DATA TO EXAMINE -

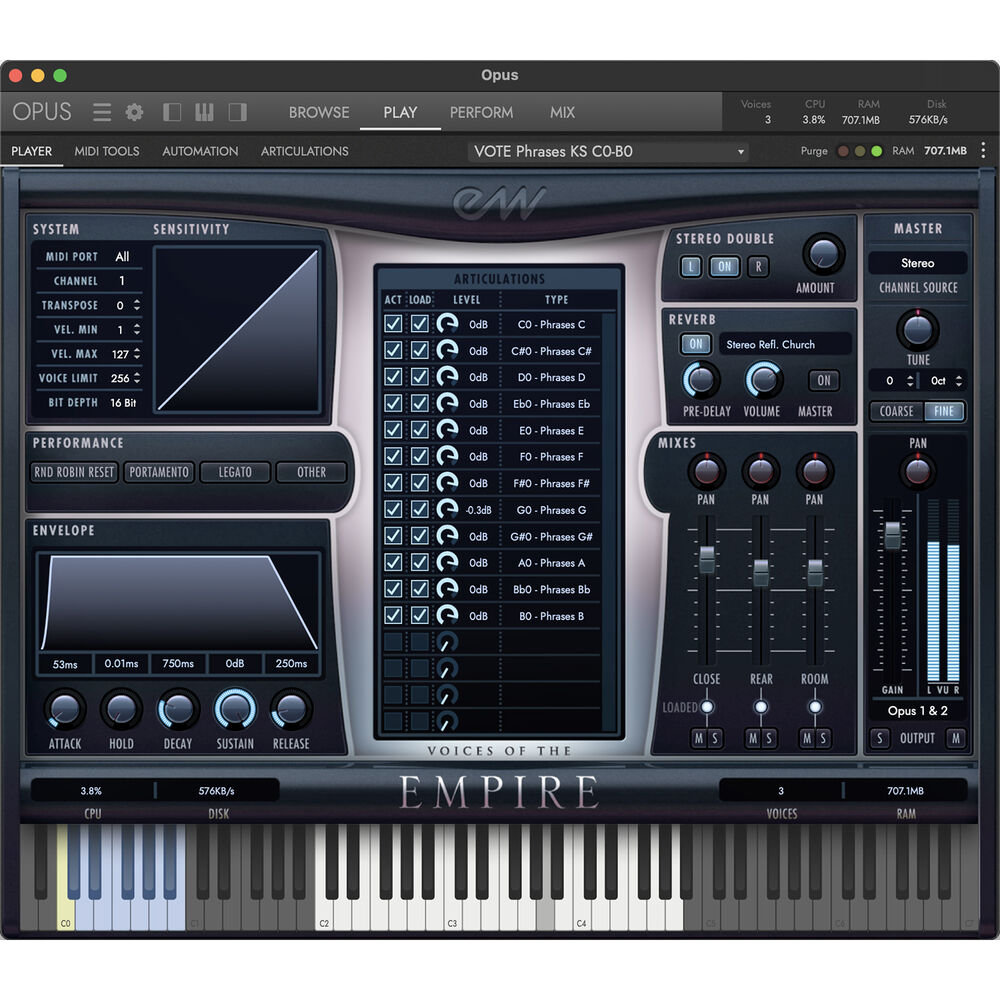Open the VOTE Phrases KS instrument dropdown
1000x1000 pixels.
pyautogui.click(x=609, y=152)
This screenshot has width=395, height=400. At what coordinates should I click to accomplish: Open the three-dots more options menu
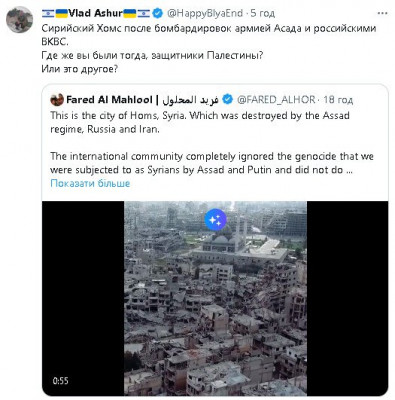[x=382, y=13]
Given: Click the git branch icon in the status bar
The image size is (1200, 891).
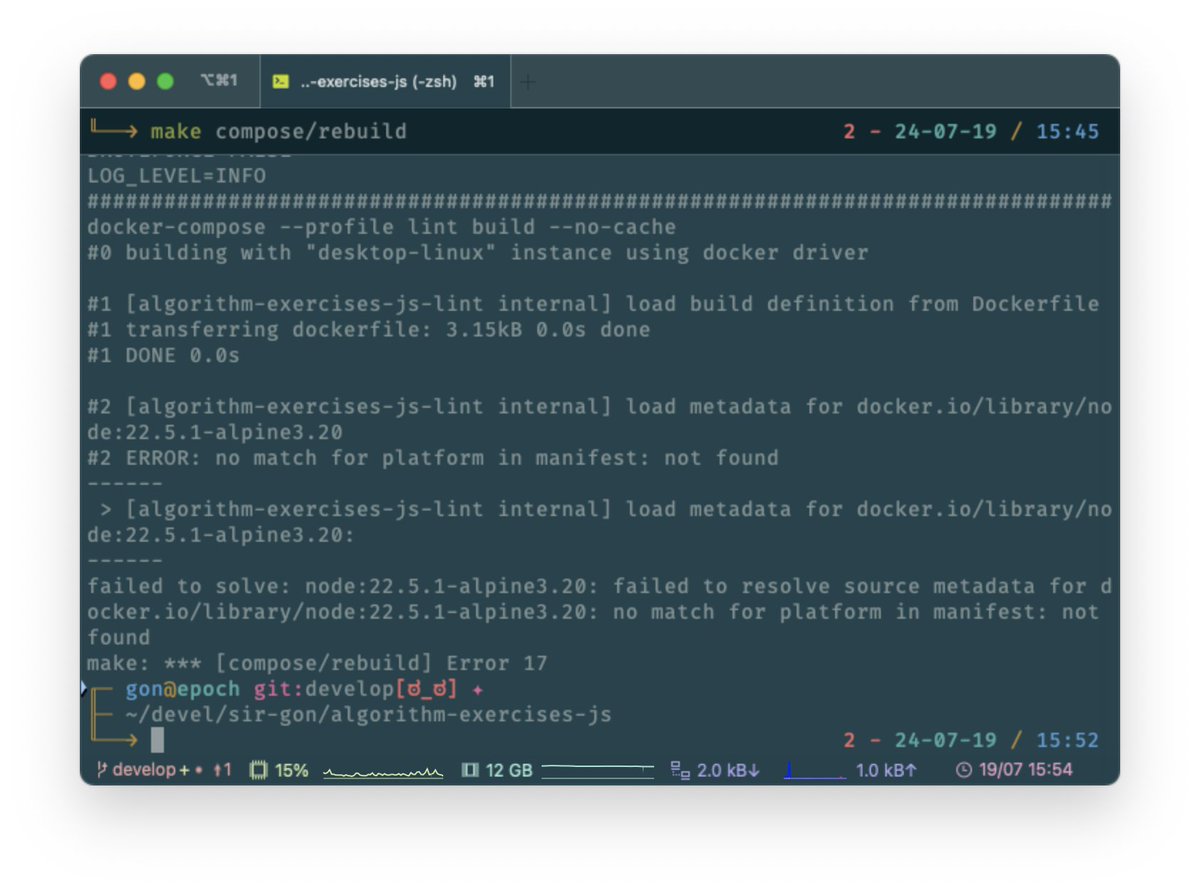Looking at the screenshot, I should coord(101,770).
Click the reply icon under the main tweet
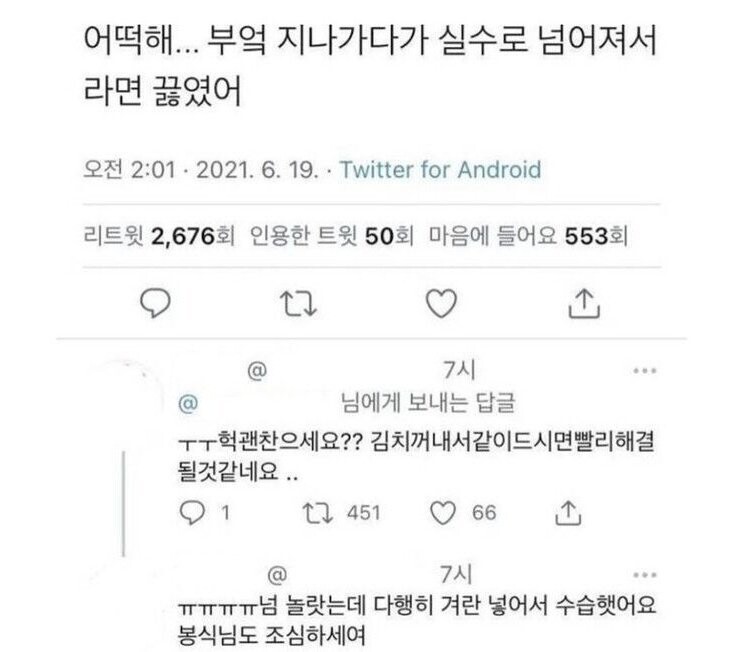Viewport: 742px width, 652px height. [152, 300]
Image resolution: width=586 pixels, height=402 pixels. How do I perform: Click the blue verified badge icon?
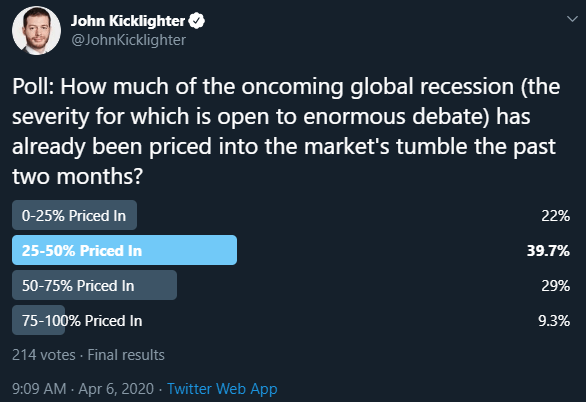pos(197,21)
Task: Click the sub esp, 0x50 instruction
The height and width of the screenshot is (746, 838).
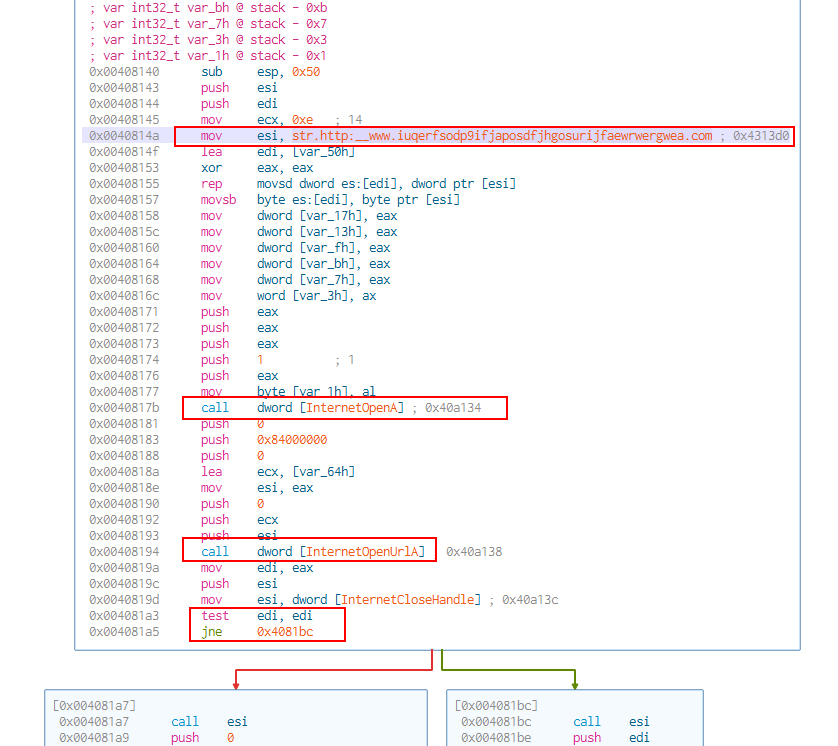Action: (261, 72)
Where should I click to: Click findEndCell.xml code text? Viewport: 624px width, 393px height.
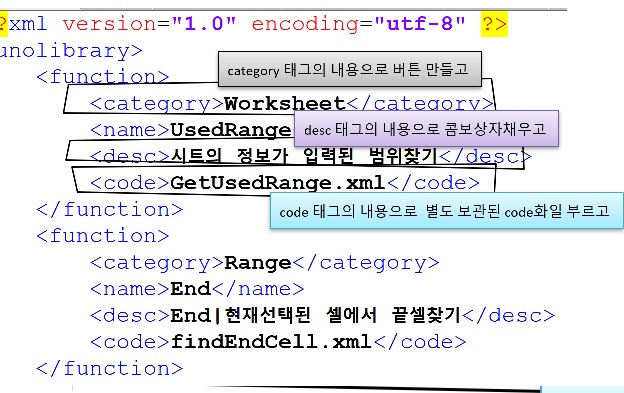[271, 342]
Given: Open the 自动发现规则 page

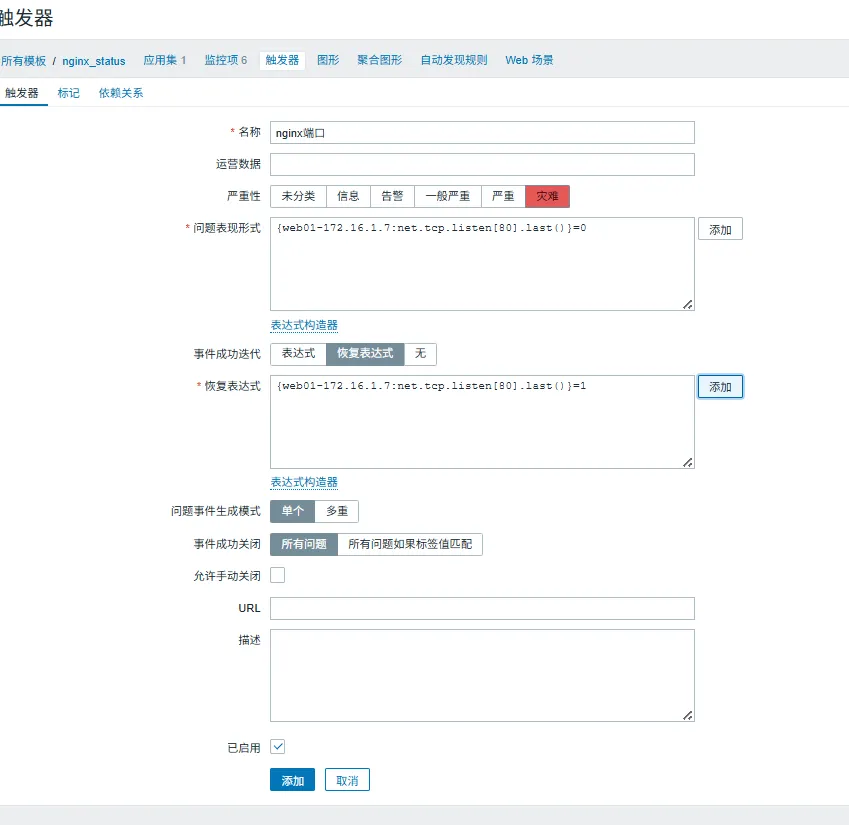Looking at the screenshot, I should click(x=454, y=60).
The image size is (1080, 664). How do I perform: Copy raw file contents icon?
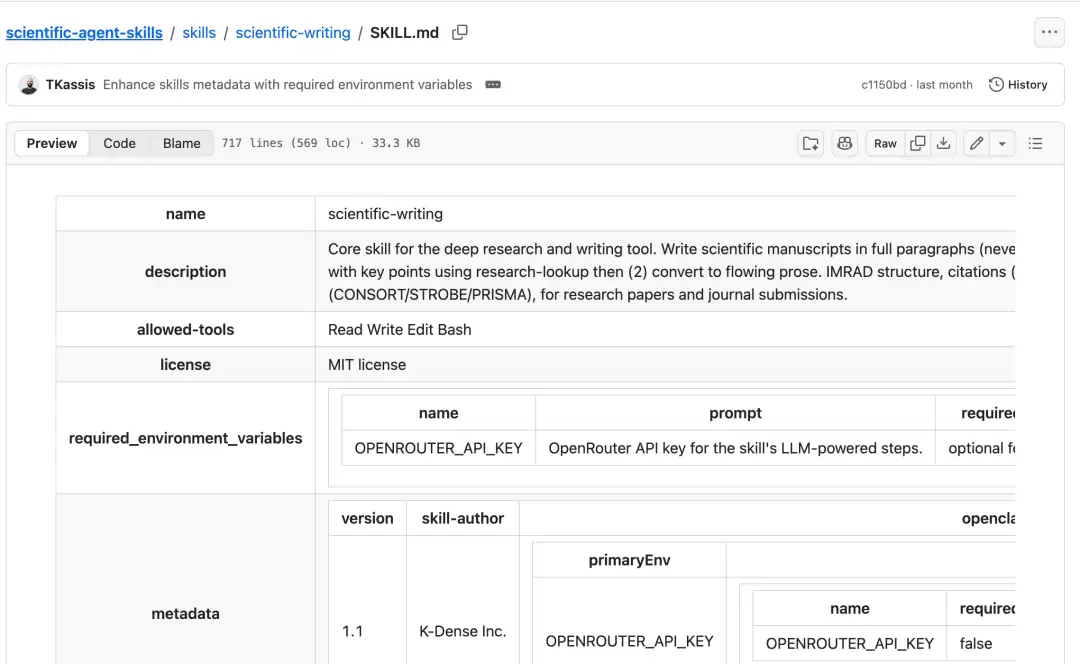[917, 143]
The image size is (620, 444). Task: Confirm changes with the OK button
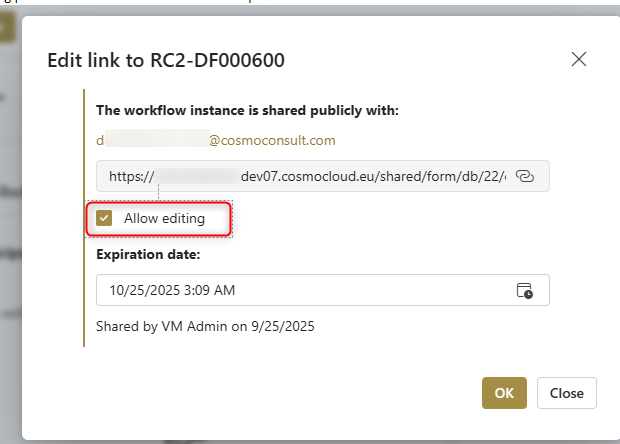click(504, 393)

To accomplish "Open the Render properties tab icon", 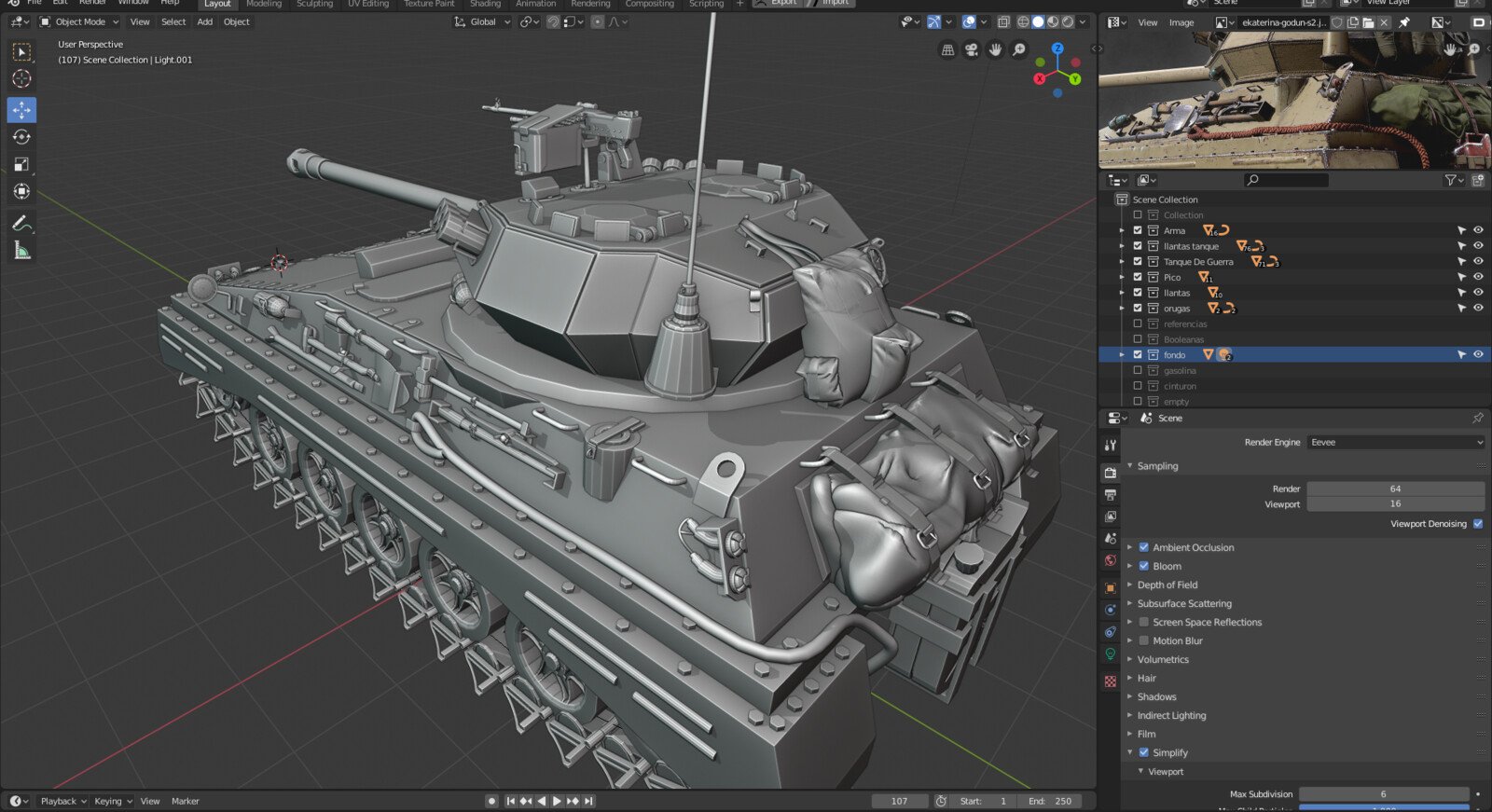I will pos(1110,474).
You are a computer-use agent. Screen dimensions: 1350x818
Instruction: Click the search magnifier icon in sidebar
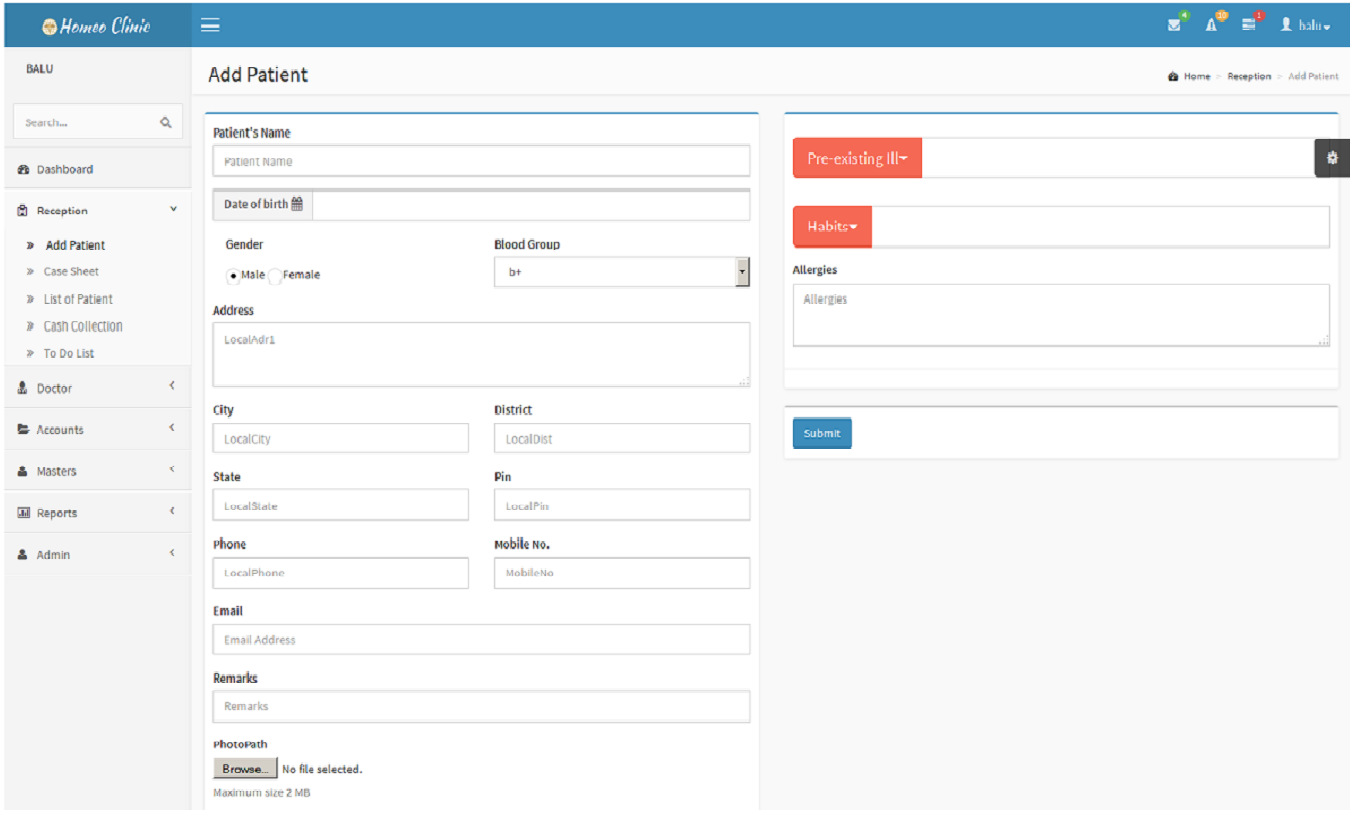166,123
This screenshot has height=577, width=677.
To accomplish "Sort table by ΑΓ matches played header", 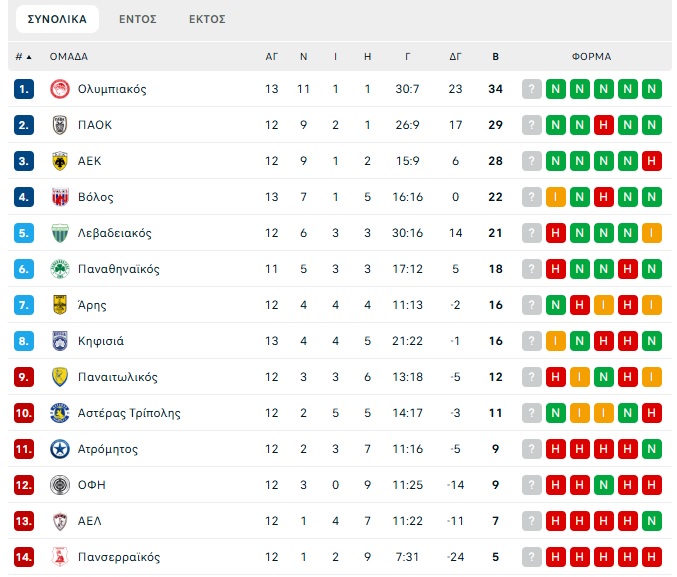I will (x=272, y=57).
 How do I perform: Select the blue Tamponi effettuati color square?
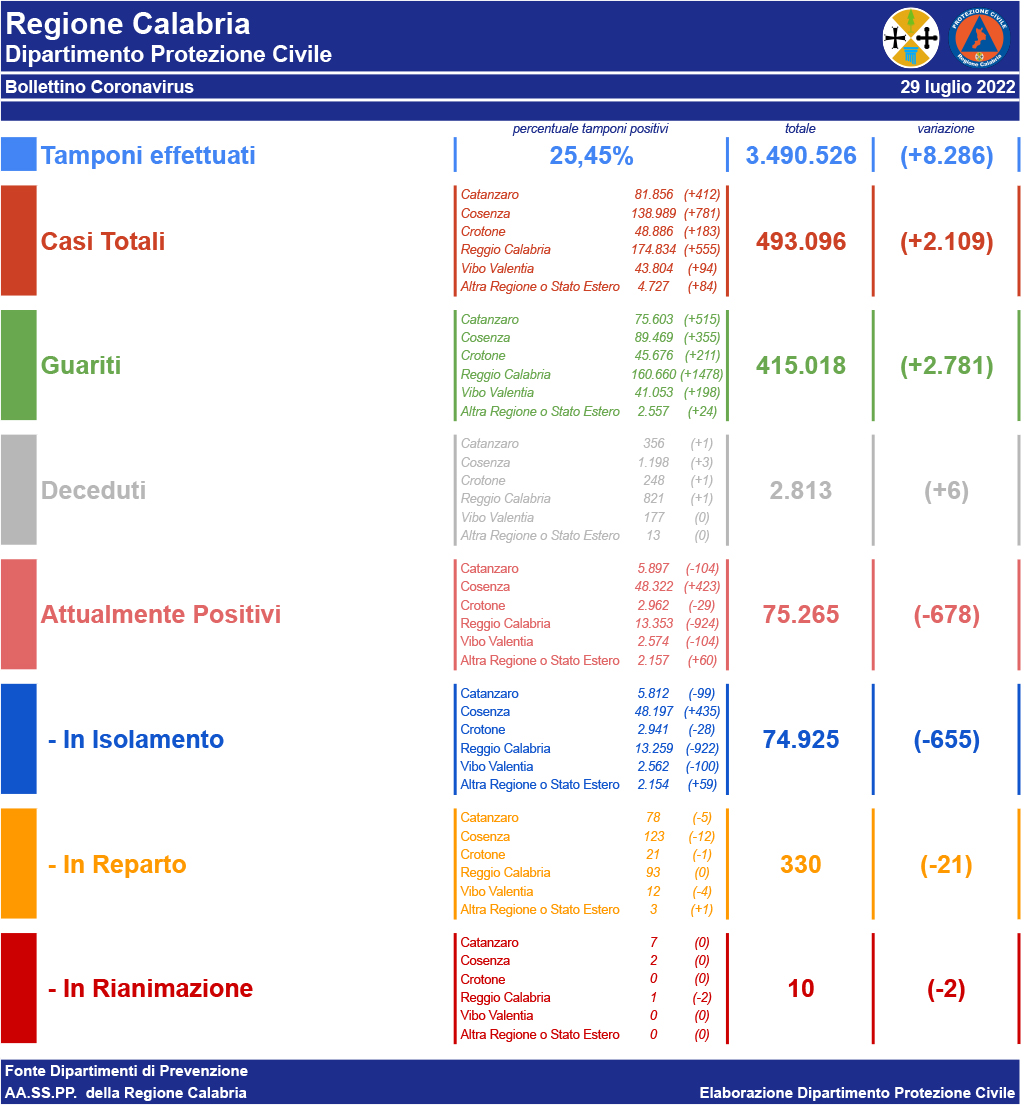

EXERCISE DESCRIPTION -
Starting with the line that contains "This screenshot has width=395, height=400." and finishing with the line that contains "Given: Click the", reproduce every line of the material above exactly, but not the pictures.

ANSWER AREA -
This screenshot has width=395, height=400. At what coordinates should I click to accomplish: Open the three-dots more options menu
[x=382, y=13]
Given: Click the git branch icon in the status bar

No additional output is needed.